The major swimming tests carried out by the Physiology department are:

1) The 7 x 200m step test, which provides objective information on the aerobic or endurance fitness of the swimmer.

2) The 7 x 50 m incremental test on a 2:00 minute cycle, which is used to characterise the relationships between swimming velocity, stroke rate and distance per stroke.

3) Assessment of body composition, which involves concurrent measurements of body mass and sum of skinfolds. Extensive use is made of the ratio of body mass (kg) to sum of skinfolds (mm) as a means of monitoring changes in overall body composition.

4) Hematological (Blood profiles), biochemical and immunological (health status) testing  are conducted routinely to assess the medical status of the swimmer and identify early indicators of overtraining or maladaptation.

Generally, however, the majority of swimming tests at the AIS are pool-based for reasons of specificity and practicality.

Physiological testing of swimmers at the AIS is undertaken throughout the year, but is concentrated primarily on the preparation for the major championships in each calendar year. In normal circumstances there are two competitive cycles each year for international-level Australian swimmers. The first cycle (November to March) involves preparation for the national championships held in March or April each year, while the second cycle is for the major international swimming championships usually conducted in July and August (summer in the Northern Hemisphere). Based on an average 12-16 week preparation, testing is usually conducted at the following points:

  • Early in the preparation (2 weeks into preparation: 10-14 weeks from competition)
  • Mid-preparation (6-8 weeks from competition)
  • Pre-taper (3-4 weeks from competition)
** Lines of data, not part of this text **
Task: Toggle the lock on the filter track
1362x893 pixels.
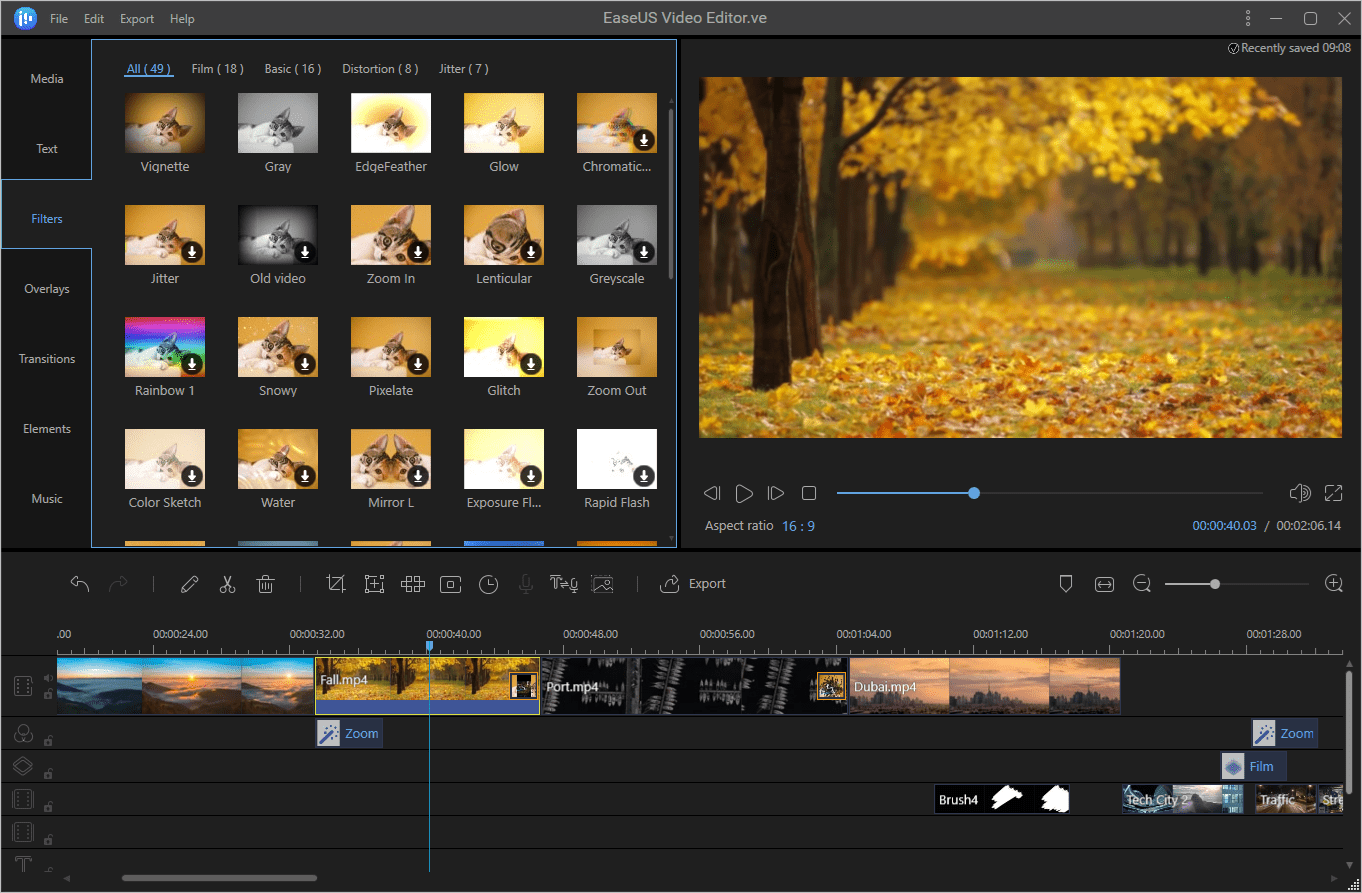Action: pyautogui.click(x=48, y=741)
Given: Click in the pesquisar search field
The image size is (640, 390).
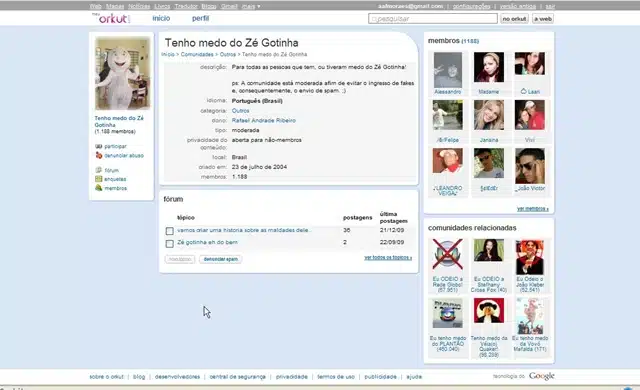Looking at the screenshot, I should 433,19.
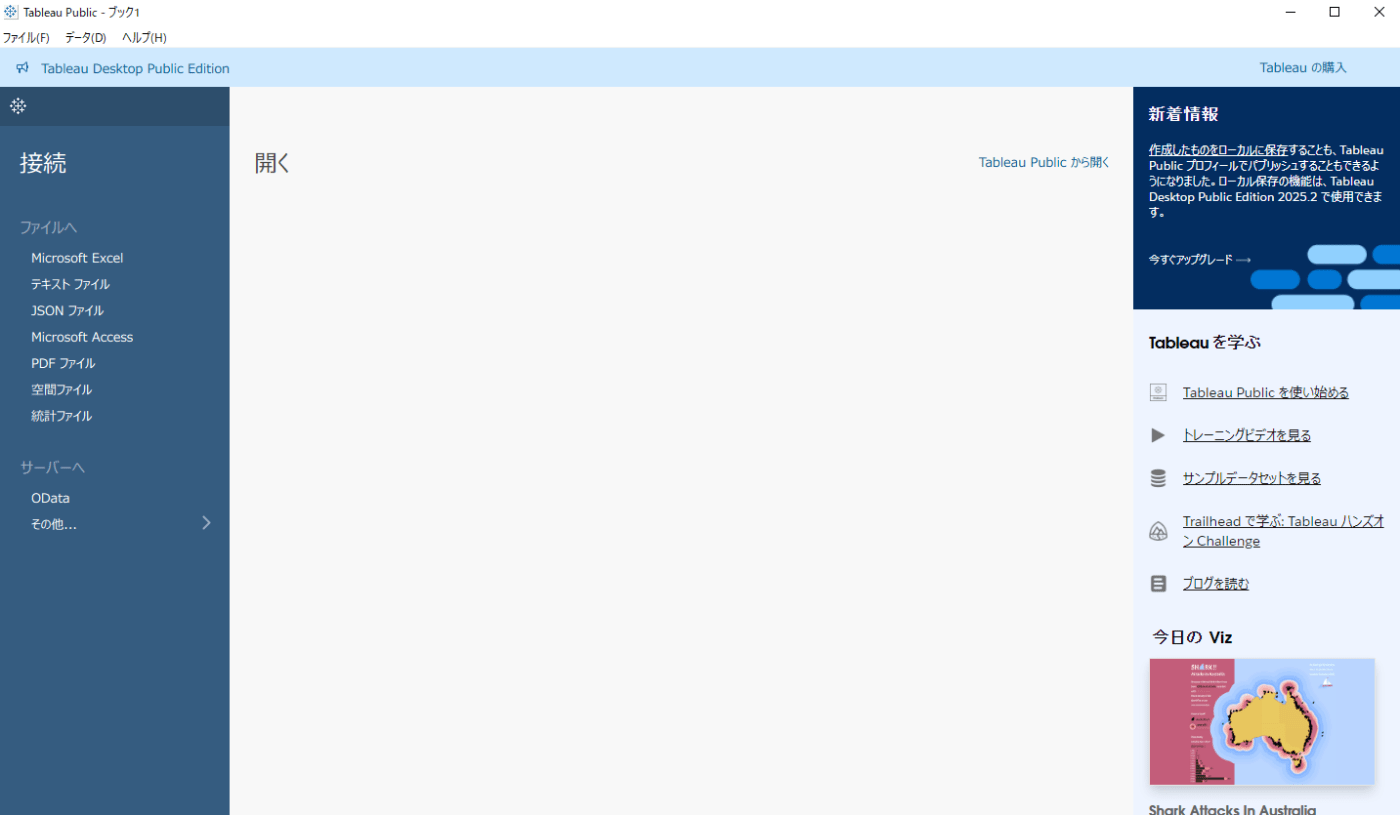
Task: Click the megaphone announcement icon
Action: click(x=23, y=68)
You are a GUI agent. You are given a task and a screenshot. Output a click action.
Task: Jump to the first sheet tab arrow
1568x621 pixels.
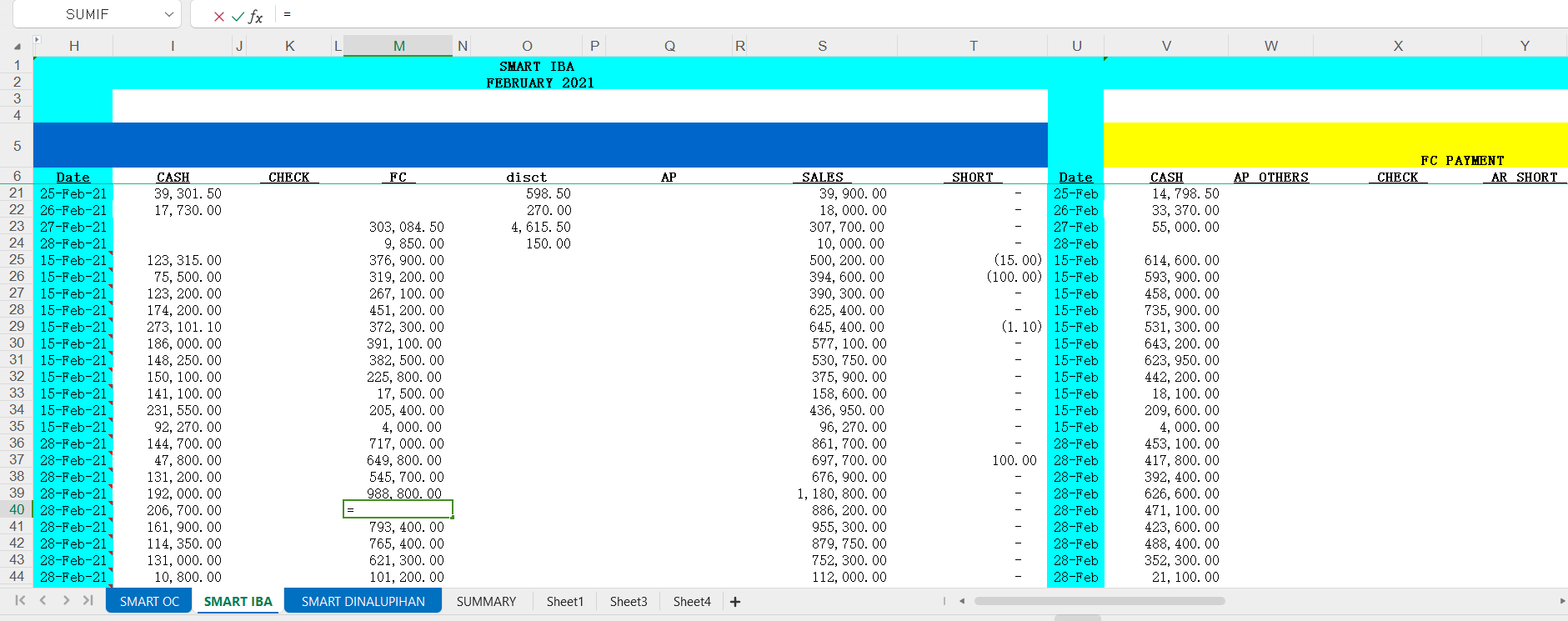coord(20,600)
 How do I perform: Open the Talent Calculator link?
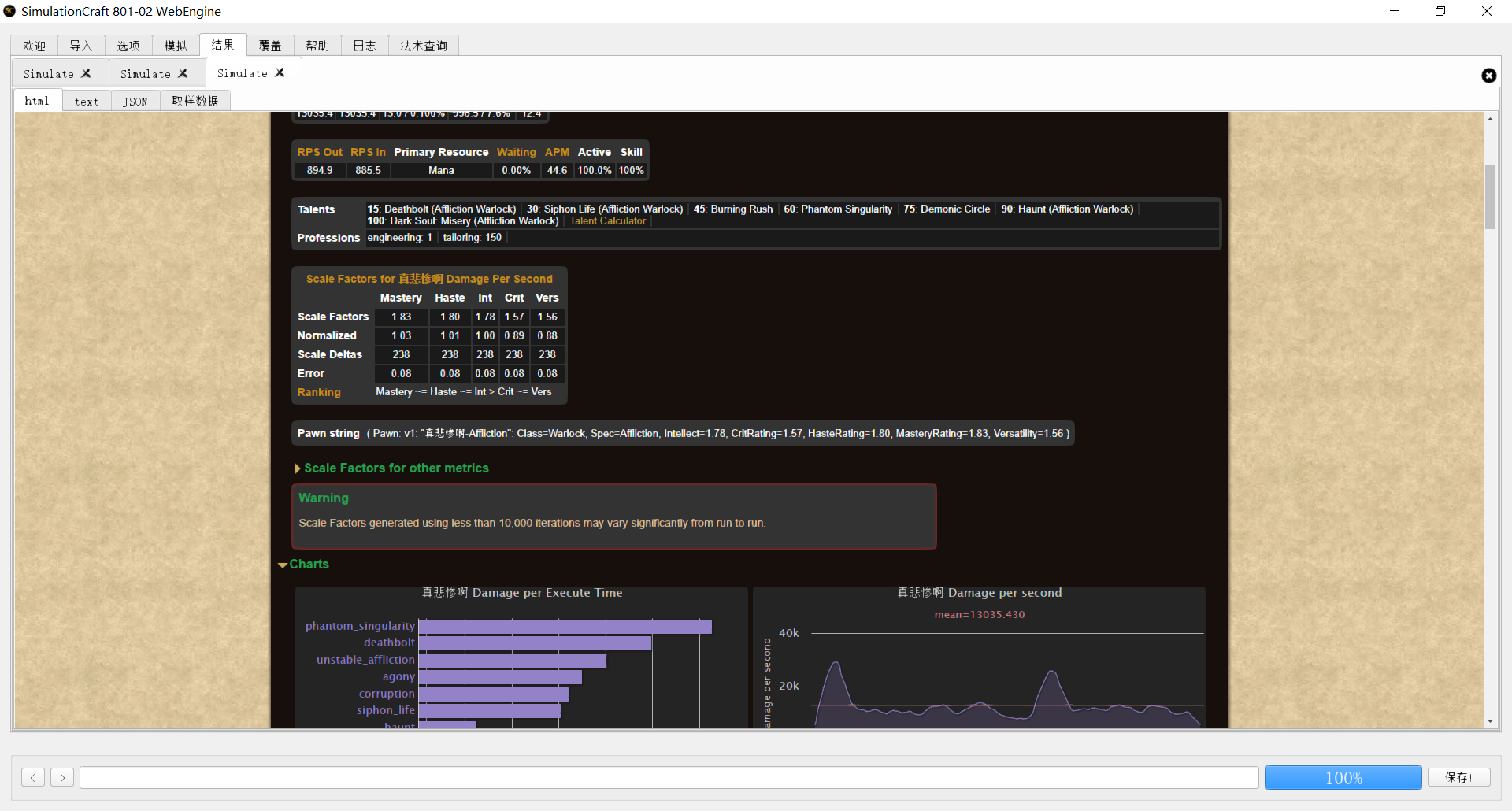tap(607, 221)
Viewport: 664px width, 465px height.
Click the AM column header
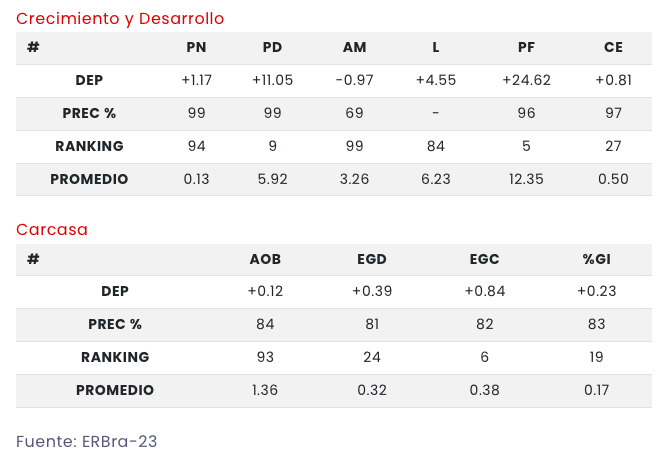354,48
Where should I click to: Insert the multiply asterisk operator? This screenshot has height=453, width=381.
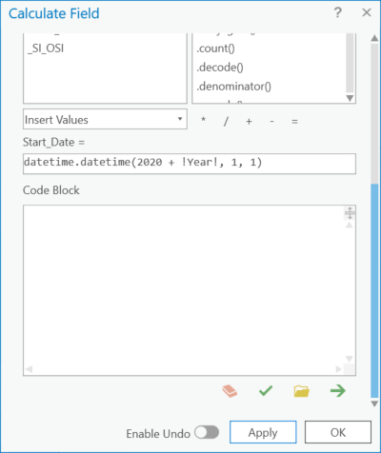203,120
Physiological information obtained during submaximal and maximal effort testing provides critical information for the coach to determine training loads and monitor performance improvements with training. The tests described here have evolved over a period of 15 years on the basis of practical experience, and applied research.

Assessment of Aerobic Fitness: The 7 x 200m Step Test

The aim of the 7 x 200m step test is to provide information on the aerobic or endurance fitness of the swimmer. This test is a "graded incremental test", which means that each of the seven 200m efforts must be faster than the one before, and is always done using a swimmer's main stroke on a 5 minute cycle (a very easy cycle). As a typical 200m would range from 2.00 minutes to 2minutes 30 seconds, there is plenty of rest to ensure adequate recovery between each 200. In this test cardiovascular (heart rate), metabolic (blood lactate) and mechanical (stroke rate and stroke count) characteristics are measured. This data is then processed using standard computer software for the generation of heart rate- and lactate-velocity curves.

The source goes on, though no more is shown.